Medvedev understood the fears Kudrin and similar systemic liberals had. Future growth would be weaker and weaker without structural reform, a process seen across Eurasia after each respective commodity shock since 2000. Russia finally acceded to the WTO in 2012 largely thanks to Medvedev’s efforts, within the constraints he faced, but the political benefits were limited by the recession that struck in 2013, followed by the crisis of Ukraine and ensuing protectionism. The lesson clearly internalized by the Russian elites that began to assume posts setting economic policy after Kudrin’s departure in 2011 and across the security/military establishment was that Medvedev and the liberals were wrong. Integration was a political threat without control, or at least one to be profited off of, and could only be managed effectively by a strong state guided by conservative policy. Since they couldn't rollback free flows of capital, both to protect the interests of rich elites and calm foreign investors, they were beholden to the logic of austerity that swept across the EU in 2010-2011 and the challenge to democracy it entailed alongside the regime’s repressive turn. One can see the results a decade later when checking current polling on attitudes towards the US:
50+% of those under 40 have a good opinion of the US, a figure reaching 65% for those 18-24. The erasure of ‘democracy’ in practice and discursively from Russian politics has paralleled the hardening of its economic policymaking, itself presaging and reacting to the explicit turn against the West first started in Georgia August 2008 and then continued after Medvedev’s departure from the presidency. In place of more integration with the global economy’s technological leaders, badly designed “Buy Russian” policies subsidized by trade surpluses maintained at the expense of standards of living lead the way. Those hurt most by failures of economic policy since the crucible of 2008-2009 have the most positive view of Russia’s main geopolitical rival and threat, which alters the future discursive terrain of how terms like ‘democracy’ or ‘liberal’ can be deployed by those in or outside the political system critiquing it. What Konstantin Remchukov somewhat clumsily labels a fight between American expectionalism and Putin’s exceptionalism is, I think, reflective of the absence of economic logic from multipolarity as a concept and the regime’s insistence that Russia be remain a peripheral economic player while playing the part of a Great Power on matters of high geopolitics. These issues and perceptions are deeply interlinked.

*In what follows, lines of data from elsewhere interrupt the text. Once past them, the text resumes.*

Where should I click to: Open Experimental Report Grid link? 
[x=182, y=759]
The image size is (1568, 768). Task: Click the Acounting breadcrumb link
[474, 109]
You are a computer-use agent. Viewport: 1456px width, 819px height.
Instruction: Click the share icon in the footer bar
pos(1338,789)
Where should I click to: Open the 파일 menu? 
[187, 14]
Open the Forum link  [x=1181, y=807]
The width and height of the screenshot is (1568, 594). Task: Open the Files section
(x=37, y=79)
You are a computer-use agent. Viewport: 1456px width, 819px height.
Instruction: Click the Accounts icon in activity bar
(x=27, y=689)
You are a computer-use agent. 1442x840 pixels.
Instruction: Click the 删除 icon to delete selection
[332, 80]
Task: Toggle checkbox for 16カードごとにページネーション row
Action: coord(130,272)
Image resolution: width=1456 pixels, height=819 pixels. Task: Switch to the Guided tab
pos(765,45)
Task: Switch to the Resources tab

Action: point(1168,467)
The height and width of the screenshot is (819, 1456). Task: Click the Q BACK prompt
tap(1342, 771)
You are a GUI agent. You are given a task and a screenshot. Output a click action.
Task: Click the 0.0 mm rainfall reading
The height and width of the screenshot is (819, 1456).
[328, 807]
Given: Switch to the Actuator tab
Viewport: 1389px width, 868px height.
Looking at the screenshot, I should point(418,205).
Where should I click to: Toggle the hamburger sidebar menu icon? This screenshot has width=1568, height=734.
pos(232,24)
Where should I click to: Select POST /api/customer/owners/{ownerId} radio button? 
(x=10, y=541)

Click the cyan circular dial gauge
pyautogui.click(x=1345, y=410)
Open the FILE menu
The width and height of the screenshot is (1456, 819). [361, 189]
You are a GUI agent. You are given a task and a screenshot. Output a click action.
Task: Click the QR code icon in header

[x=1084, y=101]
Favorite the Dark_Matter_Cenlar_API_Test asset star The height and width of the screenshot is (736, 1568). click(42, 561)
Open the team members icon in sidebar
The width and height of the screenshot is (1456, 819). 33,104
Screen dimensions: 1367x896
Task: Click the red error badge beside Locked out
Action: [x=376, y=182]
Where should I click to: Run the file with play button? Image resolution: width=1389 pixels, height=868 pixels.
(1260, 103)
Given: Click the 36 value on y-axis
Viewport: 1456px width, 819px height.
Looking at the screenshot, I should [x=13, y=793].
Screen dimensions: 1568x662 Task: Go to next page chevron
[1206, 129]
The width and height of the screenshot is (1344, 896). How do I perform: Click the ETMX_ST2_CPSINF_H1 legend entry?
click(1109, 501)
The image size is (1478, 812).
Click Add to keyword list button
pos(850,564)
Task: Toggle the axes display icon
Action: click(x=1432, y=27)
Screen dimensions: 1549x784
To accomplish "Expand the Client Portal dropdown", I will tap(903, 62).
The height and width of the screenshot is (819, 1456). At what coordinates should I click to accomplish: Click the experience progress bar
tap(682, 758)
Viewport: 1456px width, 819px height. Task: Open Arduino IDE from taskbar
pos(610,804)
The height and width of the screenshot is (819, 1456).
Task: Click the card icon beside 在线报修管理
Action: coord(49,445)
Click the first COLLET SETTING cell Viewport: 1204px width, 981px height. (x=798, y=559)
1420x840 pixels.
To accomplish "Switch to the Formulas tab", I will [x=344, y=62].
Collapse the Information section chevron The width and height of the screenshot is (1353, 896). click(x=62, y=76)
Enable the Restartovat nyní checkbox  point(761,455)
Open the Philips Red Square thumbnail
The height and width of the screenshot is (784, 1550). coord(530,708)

The Biden administration’s new campaign to establish a global minimum tax rate for corporations and allow national governments to pocket the difference from tax havens is precisely the kind of initiative the regime hates — it’s multilateral, strengthens the cohesiveness of the ‘West’, and invests the US with a primacy Moscow cannot challenge. It defies the often easy, often accurate narrative of America as a rogue power accusing everyone else of being a revisionist, even when it’s in fact an example of Washington undertaking hegemonic adjustment to maintain its own primacy. These agreements challenge the sovereignty of individual states by force of economic and political gravity, and make future agreements on carbon adjustment and carbon tax harmonization all the more reasonable. Further, the initiative provides more fiscal room, in theory, to further tilt the world away from the neoliberal consensus that otherwise casts Russia’s macroeconomic management in a positive light. Post-Medvedev, Moscow laid its bets on state capitalism prevailing as a means of ensuring sovereignty and projecting power. Post-Trump and hopefully soon-to-be post-COVID, it’s becoming clearer that in the Russian case it’s ill-suited to do either.